As the answer, give a copy of each line below that includes the word "resolution".

INPUT MATERIAL:

-----

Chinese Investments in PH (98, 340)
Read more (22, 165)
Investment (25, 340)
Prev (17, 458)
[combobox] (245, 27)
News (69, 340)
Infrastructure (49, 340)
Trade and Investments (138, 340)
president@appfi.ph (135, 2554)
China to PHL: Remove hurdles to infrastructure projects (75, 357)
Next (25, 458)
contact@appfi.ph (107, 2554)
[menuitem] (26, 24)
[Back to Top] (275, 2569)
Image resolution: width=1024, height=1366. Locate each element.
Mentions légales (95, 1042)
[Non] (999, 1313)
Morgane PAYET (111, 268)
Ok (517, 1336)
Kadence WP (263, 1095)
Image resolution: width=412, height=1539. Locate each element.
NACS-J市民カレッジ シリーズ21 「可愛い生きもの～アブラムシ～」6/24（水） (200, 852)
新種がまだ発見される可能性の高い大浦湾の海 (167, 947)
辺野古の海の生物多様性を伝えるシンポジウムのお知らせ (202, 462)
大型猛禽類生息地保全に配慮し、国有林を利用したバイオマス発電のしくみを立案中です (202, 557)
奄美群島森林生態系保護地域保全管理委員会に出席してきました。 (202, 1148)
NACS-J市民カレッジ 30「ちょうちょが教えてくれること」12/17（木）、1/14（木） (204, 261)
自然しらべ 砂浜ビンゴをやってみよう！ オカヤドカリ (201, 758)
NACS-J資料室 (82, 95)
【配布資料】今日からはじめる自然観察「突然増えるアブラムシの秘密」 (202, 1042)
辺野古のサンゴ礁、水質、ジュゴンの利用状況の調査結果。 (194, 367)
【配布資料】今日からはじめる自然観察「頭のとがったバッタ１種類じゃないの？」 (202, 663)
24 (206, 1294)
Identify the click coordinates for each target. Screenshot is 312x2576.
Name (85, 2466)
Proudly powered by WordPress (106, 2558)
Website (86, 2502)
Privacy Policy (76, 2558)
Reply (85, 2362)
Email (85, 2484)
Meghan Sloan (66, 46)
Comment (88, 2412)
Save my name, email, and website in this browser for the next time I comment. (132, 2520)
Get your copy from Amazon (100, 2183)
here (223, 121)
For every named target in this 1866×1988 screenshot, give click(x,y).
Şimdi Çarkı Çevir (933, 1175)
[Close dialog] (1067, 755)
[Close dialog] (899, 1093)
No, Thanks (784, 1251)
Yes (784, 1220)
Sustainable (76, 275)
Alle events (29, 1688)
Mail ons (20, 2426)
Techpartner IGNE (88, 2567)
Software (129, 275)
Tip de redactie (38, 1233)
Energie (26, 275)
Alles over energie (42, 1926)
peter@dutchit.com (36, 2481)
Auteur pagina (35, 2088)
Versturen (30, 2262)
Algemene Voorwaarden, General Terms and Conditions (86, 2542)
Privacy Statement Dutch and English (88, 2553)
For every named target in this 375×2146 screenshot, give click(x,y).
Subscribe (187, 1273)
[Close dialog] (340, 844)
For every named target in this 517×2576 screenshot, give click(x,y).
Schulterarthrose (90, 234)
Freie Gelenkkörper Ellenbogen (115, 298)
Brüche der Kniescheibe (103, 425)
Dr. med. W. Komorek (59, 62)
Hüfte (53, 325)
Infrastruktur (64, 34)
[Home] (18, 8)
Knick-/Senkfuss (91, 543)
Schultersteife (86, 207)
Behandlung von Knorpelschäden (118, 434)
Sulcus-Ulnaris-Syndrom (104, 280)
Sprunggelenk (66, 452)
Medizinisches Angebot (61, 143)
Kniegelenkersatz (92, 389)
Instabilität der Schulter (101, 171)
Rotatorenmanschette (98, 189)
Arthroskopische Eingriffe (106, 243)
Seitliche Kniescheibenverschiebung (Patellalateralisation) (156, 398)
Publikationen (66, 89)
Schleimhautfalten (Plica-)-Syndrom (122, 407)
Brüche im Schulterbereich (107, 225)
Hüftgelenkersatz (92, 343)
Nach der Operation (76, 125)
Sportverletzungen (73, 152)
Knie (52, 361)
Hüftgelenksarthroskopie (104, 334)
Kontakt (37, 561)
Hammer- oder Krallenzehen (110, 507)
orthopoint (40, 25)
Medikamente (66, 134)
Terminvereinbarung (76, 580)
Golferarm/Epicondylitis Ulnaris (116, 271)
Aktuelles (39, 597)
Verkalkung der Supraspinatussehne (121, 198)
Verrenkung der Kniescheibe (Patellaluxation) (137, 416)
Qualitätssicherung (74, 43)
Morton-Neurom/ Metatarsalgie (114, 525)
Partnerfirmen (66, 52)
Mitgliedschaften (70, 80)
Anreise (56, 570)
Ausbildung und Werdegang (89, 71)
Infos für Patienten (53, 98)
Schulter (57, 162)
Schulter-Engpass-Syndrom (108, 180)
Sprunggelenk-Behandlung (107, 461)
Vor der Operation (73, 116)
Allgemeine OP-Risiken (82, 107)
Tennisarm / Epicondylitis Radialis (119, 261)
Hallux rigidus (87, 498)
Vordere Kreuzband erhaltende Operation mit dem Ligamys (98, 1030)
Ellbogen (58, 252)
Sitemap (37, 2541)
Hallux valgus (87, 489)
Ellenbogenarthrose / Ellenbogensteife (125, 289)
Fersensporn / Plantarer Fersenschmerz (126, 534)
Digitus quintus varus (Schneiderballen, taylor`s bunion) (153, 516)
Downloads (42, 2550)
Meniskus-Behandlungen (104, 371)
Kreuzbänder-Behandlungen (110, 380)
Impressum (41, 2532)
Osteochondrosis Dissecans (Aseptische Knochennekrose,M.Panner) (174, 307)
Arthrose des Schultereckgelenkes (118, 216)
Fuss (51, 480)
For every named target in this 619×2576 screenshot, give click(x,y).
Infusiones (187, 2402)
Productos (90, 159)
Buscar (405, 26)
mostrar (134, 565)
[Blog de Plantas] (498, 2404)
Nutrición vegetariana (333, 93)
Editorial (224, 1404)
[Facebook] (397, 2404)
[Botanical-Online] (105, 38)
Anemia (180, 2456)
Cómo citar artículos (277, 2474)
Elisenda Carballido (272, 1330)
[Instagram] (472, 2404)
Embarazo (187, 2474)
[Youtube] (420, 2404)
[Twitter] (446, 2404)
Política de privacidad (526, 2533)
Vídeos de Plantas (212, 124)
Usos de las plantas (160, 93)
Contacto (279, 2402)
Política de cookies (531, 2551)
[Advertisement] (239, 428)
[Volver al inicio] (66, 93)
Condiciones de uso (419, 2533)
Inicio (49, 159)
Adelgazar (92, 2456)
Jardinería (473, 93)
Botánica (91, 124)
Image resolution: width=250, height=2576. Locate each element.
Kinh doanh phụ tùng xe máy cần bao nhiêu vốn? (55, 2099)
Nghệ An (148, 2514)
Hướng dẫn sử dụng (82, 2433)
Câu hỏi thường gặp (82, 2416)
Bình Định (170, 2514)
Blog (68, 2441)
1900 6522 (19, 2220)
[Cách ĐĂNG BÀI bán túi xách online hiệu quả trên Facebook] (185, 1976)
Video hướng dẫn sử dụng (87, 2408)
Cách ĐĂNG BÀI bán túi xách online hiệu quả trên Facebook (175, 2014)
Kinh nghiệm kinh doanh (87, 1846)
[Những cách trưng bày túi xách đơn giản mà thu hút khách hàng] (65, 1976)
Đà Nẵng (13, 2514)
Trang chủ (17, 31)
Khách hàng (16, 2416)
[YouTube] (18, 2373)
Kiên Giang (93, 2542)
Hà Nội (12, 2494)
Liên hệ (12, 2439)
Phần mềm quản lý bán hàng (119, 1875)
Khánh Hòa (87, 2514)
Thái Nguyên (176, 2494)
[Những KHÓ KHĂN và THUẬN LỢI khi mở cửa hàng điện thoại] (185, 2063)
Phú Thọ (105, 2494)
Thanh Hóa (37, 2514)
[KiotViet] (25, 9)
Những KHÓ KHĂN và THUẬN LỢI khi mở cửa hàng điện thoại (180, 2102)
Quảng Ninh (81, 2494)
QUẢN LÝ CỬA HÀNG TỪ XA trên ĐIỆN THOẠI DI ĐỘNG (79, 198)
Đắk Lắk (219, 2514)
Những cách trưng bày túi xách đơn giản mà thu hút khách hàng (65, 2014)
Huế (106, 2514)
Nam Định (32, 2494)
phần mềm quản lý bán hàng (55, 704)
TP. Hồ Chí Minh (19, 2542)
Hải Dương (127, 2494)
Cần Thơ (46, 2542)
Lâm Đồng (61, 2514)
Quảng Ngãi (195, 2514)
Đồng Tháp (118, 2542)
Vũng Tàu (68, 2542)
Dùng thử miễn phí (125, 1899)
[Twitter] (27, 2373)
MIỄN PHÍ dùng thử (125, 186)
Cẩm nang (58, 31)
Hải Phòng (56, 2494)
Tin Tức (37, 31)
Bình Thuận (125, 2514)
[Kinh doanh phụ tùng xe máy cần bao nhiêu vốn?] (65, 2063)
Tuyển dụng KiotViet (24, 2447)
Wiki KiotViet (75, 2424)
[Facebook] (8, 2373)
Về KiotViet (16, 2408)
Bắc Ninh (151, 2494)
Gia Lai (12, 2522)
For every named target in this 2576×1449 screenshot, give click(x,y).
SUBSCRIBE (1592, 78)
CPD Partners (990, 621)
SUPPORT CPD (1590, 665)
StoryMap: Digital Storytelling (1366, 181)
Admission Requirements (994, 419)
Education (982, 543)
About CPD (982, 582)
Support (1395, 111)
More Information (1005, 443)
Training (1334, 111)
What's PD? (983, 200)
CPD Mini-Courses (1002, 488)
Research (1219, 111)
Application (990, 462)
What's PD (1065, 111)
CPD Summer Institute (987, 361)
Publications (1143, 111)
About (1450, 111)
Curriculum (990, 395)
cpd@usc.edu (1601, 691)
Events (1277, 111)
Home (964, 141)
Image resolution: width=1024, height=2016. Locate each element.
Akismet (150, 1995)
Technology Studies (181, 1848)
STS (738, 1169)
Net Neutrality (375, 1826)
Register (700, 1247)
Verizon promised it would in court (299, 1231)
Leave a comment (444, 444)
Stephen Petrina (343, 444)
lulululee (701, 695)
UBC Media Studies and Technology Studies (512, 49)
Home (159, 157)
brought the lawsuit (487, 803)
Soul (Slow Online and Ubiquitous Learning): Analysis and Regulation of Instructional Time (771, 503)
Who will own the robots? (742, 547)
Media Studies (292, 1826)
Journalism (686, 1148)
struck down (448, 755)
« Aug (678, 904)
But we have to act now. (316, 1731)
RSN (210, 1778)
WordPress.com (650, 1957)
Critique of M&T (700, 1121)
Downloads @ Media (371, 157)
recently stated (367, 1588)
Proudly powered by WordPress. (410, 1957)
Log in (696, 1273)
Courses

-----

WRITTEN ANSWER:
Image resolution: width=1024, height=1366. Locate each element.
Image resolution: width=412, height=1539. Locate each element.
Image resolution: width=250, height=2576. Locate each element.
Image resolution: width=1024, height=2016. Locate each element.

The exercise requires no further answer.